Union Square (2011)
5/10
Some terrific acting and an overly simple and obvious story
17 February 2013
Union Square (2011)

If you can sustain a short feature like this with acting alone you might be thrilled. The role of wacky, annoying, arrogant, and ultimately sweet (sometimes) Lucy is played by Mira Sorvino with such spot-on intensity and volatility you really come to hate her, then wish she would go away, and then get sympathetic for her, and then actually (maybe) like her. Is she a realistic type? Maybe not quite. When she shows up unannounced all legs and furry boots and plastic smiles shopping bags full of clothes at her sister's you know she is trouble. And she is trouble with a capital T.

The sister, Jenny, is played with deliberate contrast and stuttering, inadequate poise by Tammy Blanchard and she, too, is terrific, if less flamboyant. Jenny has created a perfect, clean, safe world with her husband in a small organic foods business, and she is surprised and a little baffled about Lucy's arrival. She also doesn't have the courage to stand her ground, so Lucy stays for the night. As their opposite life styles raise tempers, a feeling that there is more to the story gradually grows.

The third character, the husband, is a huge weakness here. He's meant to be a minor point, but an important one suggesting success and obsession with running and diet and such. And he's unconvincing and thin. At the very end a fourth character arrives, a surprise, and he's pretty great, but you'll have to wait for that.

So that's the acting, and I do think that's the strength. The story, this conflict of lifestyles and a mysterious (barely) past, is all there is. You do want more. And when the resolution to their conflict comes around (which it must) it's no big deal. Some tears, some smiles, and I guess a sense of completion, movie done. A shame it doesn't go further because there are a lot of elements here that would work, even with the modest setting (it's nearly all shot in Jenny's slick apartment).

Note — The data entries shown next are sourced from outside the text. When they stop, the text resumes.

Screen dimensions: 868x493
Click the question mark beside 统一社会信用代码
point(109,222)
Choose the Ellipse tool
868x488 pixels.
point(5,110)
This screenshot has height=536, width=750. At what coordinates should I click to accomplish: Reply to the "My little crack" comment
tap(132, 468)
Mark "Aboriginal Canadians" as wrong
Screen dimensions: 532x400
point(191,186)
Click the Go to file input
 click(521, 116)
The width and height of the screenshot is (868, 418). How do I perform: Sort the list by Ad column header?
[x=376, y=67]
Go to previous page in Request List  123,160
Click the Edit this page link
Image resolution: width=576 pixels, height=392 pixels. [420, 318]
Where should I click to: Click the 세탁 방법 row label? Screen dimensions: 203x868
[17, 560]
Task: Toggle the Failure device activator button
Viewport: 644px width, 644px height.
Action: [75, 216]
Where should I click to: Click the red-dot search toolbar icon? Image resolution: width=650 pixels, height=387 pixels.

I teach a modest history of film class and one of the things that gets brought up right away is that the core to a movie, the first step above and before all else, is a good story, a good concept. That's the thing that gets pitched, written, nuanced. It drives most movies. And it's a chronic problem with small budget and big budget movies alike. The director Nancy Savoca was also the principle screenwriter, and I think she is a far better director than storyteller. It might just boil down to that.